Rising interest rates may be making headlines, but the housing inventory problem in the nation’s capital is very real. Fortunately, there’s a real solution — and an investment opportunity — lurking in the neighborhoods of Anacostia on Capitol Hill.

age matters
With 81.8% of homes in the DC metro area built before 2002, there is considerable opportunity for investors in the form of older homes, most of which are vacant. According to a recent report analyzing US census data, there are 16 million vacant homes in the United States including over 3,000 vacant properties in DC.

As the nation’s largest private source of investment properties, New Western’s Market connects more than 100,000 local investors with vacant properties and other off-market properties that are ripe for value-added renovations.

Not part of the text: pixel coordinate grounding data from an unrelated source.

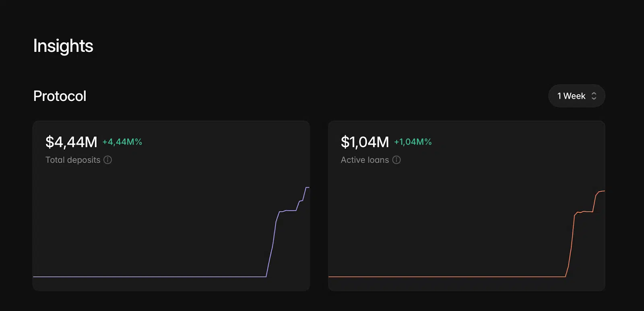
Task: Select the Protocol section title
Action: 60,96
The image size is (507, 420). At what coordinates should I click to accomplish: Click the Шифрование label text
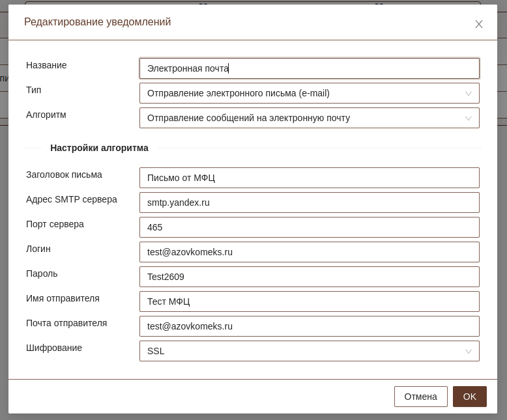point(54,348)
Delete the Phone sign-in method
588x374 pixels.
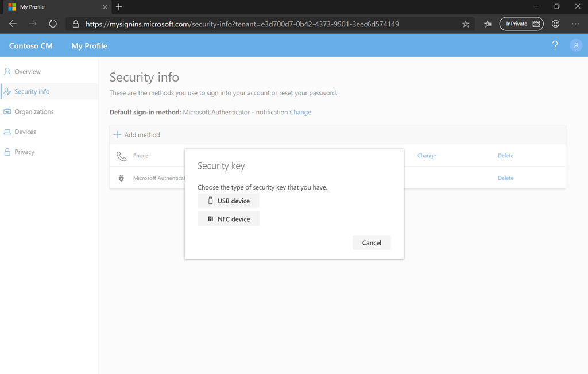coord(505,156)
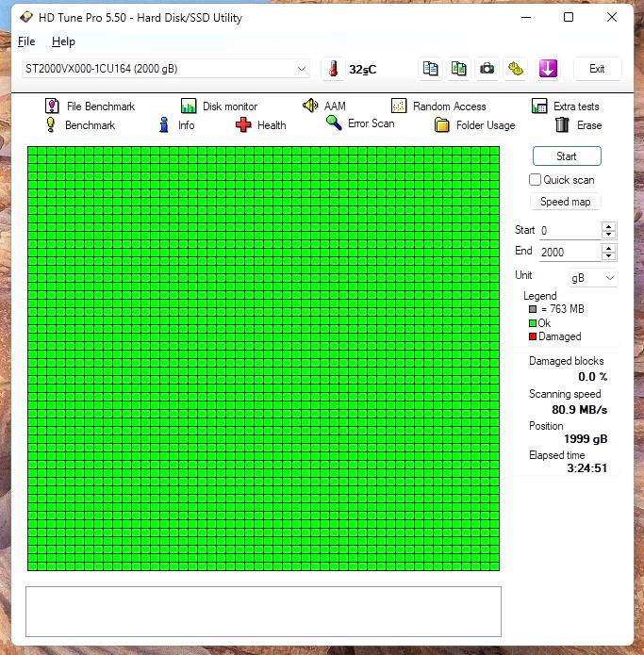This screenshot has height=655, width=644.
Task: Click the camera save screenshot icon
Action: [487, 69]
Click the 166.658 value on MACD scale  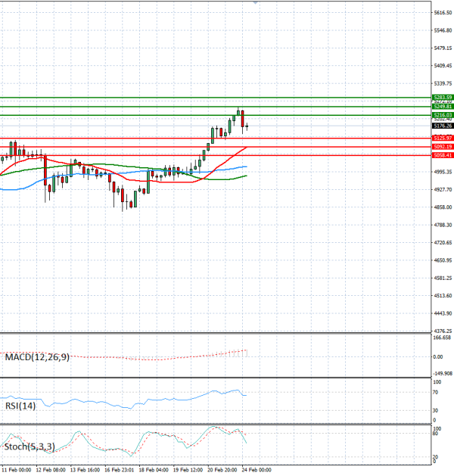pos(443,339)
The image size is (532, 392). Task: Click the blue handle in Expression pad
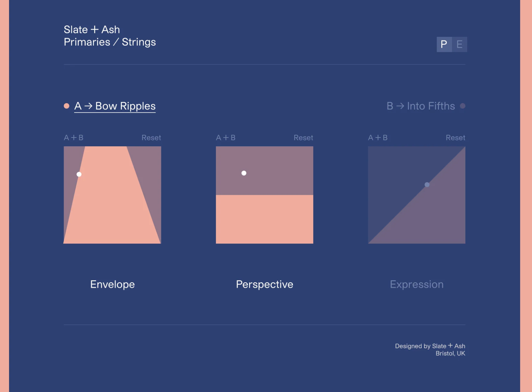pos(427,185)
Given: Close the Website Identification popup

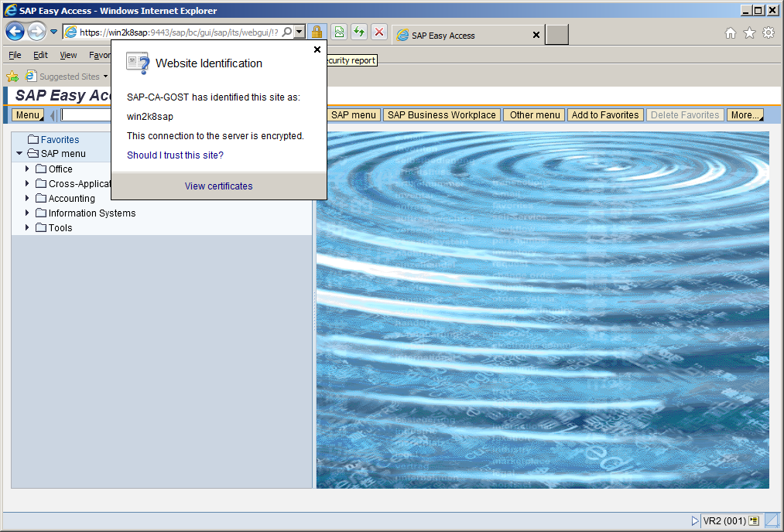Looking at the screenshot, I should tap(317, 49).
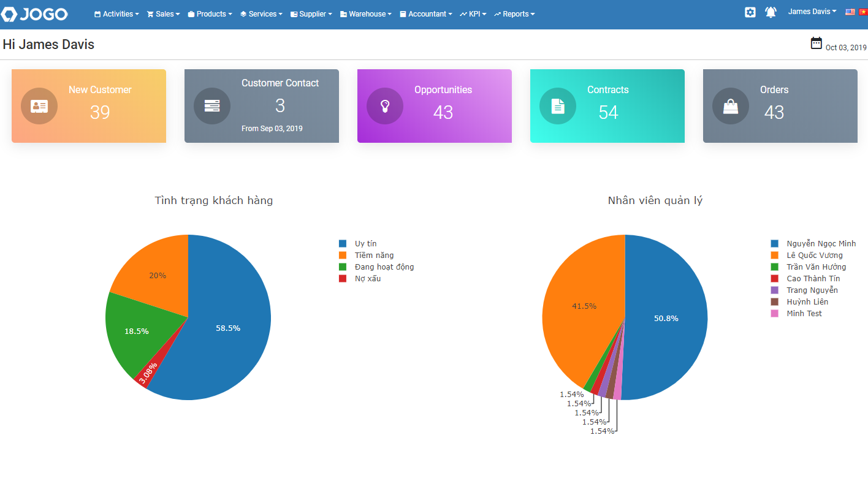Click the New Customer card icon
The height and width of the screenshot is (481, 868).
(x=39, y=106)
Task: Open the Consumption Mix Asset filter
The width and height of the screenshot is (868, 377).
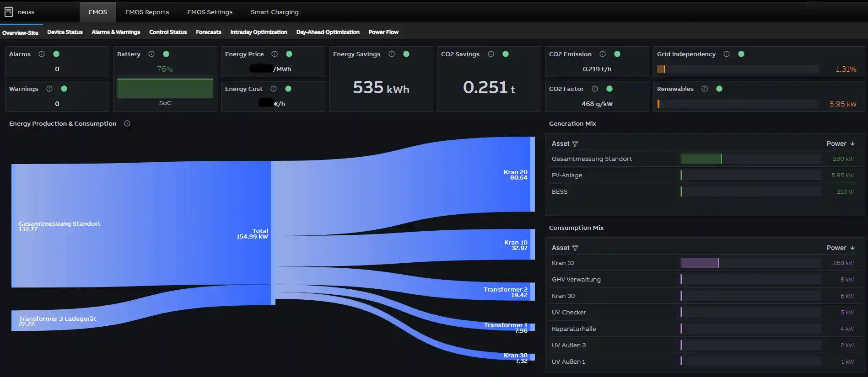Action: [575, 248]
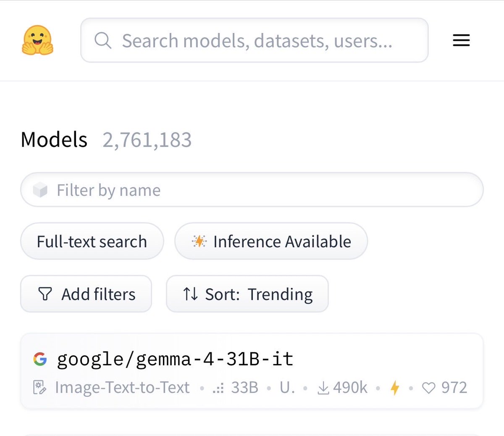504x436 pixels.
Task: Open the hamburger menu
Action: [461, 40]
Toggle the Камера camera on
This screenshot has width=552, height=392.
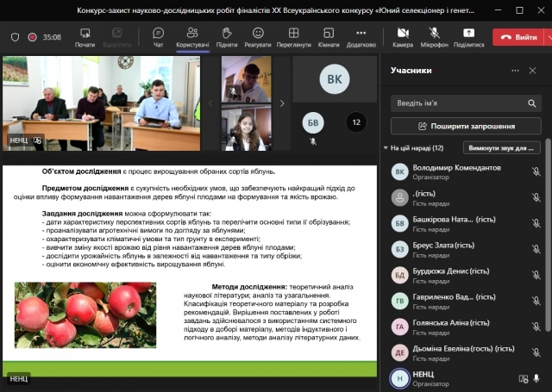pyautogui.click(x=403, y=36)
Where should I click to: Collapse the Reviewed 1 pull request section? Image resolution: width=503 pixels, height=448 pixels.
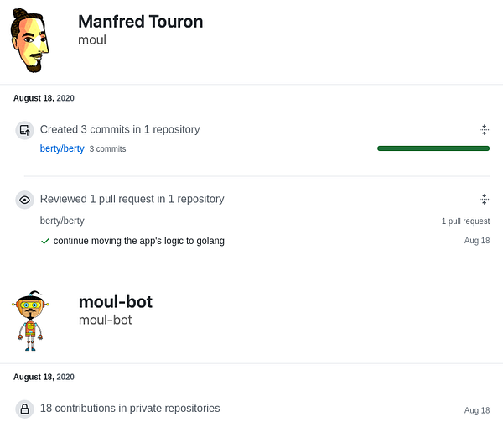coord(484,200)
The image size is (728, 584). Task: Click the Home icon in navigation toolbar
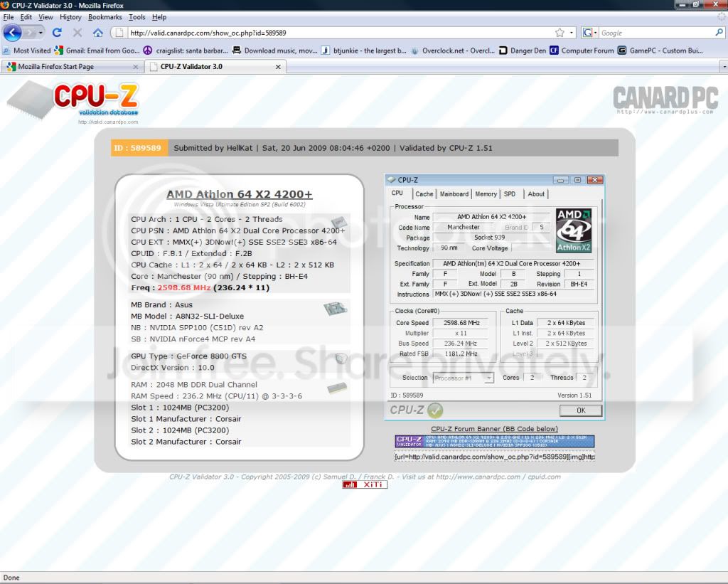coord(98,33)
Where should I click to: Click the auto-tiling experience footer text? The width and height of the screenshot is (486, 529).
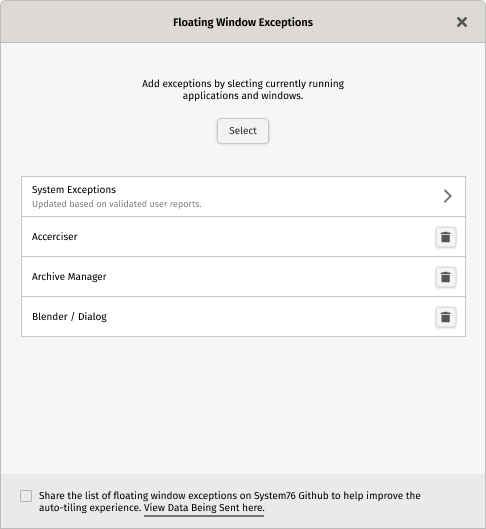click(x=90, y=508)
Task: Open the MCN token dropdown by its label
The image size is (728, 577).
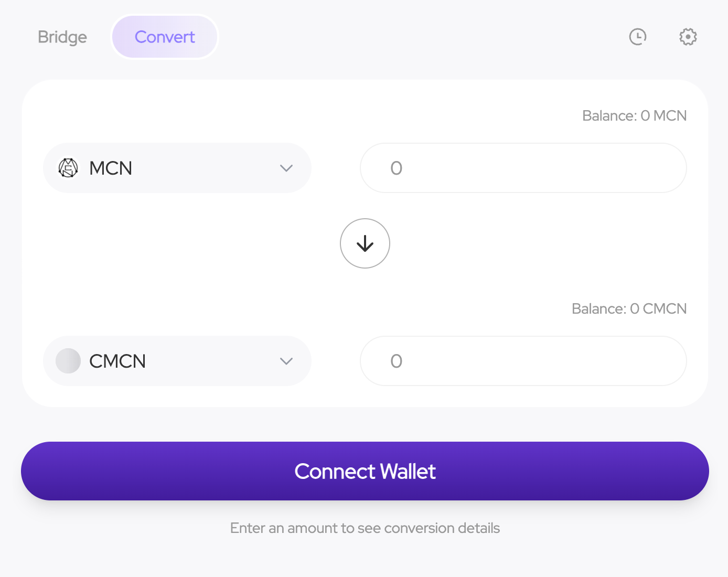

The company’s model is to increase residential housing inventory at a time when home ownership is increasingly out of reach for many Americans, in part due to low inventory and low cost. Homes purchased on the New Western market and later renovated sell for up to 31% less than new construction.

Why now?
Experts suggest that the metropolitan area’s high incomes and education levels — along with the presence of nearly 250,000 federal government jobs — make the region resilient to skyrocketing interest rates.

“The DC market has strong underlying fundamentals with an employer base that is diversifying across industries,” said Julia Park, senior director of a DC-based investment firm. “A growing focus on technology and science, including Amazon’s headquarters across the river, will continue to attract talent and an educated workforce in need of a home” , Park continued.

The New Western DC general manager agrees. “We have identified the District of Columbia and its surrounding cities as a strong opportunity for investors due to its growing population as well as the diversity of housing prices and products,” commented Scott DeCamp.

For too many DC residents, home ownership is out of reach. The median sale price of a single-family home in Washington, D.C., in July was $1.153 million, and just 98 homes sold that month, down 19% from July 2021 according to red fin. Homes that are listed continue to move quickly, averaging 30 days on the market.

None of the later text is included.